Handing off the Leash
Summary
My Grandma's business is called CARES Inc. It's a service dog school where she breeds and trains service dogs for people with disabilities. I've been [working there] since I was little, and have always had a natural gift for working with dogs and people. I started out just feeding and taking care of dogs, then I started working with them to maintain their training. Once I got better at training them, my job became selecting the forever homes for the dogs. I help run a five day class several times a year where people learn how to utilize the training of their service dogs. There is a public access test at the end of the class that has three sections. If a service dog team passes, it means they can go out into public with their service dog. The dogs have to behave in a restaurant, do their tasks and commands out in public, and visit the prison where the dogs are trained to pass the test.
We train the dogs in a prison because the inmates can be with them 24/7, so the dogs get the most training possible. The dogs go to prison at 8 weeks old and stay there for 6-8 months. Then they go to volunteer at social homes where families socialize the dogs until they are around one year old. They go back to prison for refresher training and finally get placed when they are between 1.5 and 2 years old.
I've been helping since I could walk, and finally was doing enough work that I wanted to be paid for it. I take dogs to school, communicate with applicants, do office work, take care of dogs, and train dogs until they go to their forever homes to become service dogs. I am also a volunteer social home, so my job is getting the dogs used to things they don't see in prison like cars, kids, and everyday life.
No other career really ever spoke to me more. It's what I've wanted to do my entire life. Once I graduate college, I'm basically already trained to take over CARES. All I'm missing is the business aspect of it. I'll go to college and get a business degree. As soon as I graduate, I will take over. My goal is to make [the business] a lot bigger. I [want to] really work on the media aspect.
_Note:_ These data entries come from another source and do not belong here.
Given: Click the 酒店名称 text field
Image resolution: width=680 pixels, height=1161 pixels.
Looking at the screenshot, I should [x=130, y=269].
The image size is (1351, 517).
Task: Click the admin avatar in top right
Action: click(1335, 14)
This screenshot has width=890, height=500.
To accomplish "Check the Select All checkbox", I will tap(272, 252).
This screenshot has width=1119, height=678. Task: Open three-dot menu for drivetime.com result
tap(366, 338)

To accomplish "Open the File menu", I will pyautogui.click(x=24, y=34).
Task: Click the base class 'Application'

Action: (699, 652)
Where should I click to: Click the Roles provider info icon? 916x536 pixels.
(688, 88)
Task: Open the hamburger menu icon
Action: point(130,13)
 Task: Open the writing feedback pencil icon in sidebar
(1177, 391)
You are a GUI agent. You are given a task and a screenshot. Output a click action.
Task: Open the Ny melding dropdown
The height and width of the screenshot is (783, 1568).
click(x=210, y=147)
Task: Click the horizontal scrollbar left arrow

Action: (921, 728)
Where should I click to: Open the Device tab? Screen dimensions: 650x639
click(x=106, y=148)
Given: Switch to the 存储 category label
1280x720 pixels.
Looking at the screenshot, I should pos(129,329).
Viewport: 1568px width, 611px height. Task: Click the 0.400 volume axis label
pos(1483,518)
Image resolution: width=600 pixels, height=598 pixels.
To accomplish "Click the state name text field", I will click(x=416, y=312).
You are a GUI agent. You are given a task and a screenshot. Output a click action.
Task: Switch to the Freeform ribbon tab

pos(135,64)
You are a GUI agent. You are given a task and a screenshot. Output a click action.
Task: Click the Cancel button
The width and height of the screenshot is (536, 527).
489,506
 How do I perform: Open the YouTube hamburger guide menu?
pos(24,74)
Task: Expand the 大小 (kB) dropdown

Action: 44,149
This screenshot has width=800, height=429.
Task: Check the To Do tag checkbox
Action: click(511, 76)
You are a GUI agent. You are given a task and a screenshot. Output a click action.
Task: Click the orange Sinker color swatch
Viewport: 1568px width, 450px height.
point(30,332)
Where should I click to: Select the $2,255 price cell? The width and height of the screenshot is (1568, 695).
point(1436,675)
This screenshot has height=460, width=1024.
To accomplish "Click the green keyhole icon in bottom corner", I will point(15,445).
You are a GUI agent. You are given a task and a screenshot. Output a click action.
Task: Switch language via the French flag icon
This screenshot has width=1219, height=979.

My grandma is currently running it, so a lot of the things we do are old fashioned. I want to modernize it and grow our numbers.
I love getting to work with the animals, but most of all I love getting to help people. The service dogs change people's lives and that’s my favorite part. Medically, dogs can save lives. Emotionally, they completely change the people they go to. I’ve seen nonverbal kids say their first words and people with PTSD go out in public for the first time in years. I’ve seen parents with kids [who have] diabetes be able to sleep throughout the night without worrying if their kid will have a medical emergency. People think they are pets, but they are highly trained to mitigate disabilities, and they are completely different from an average pet.”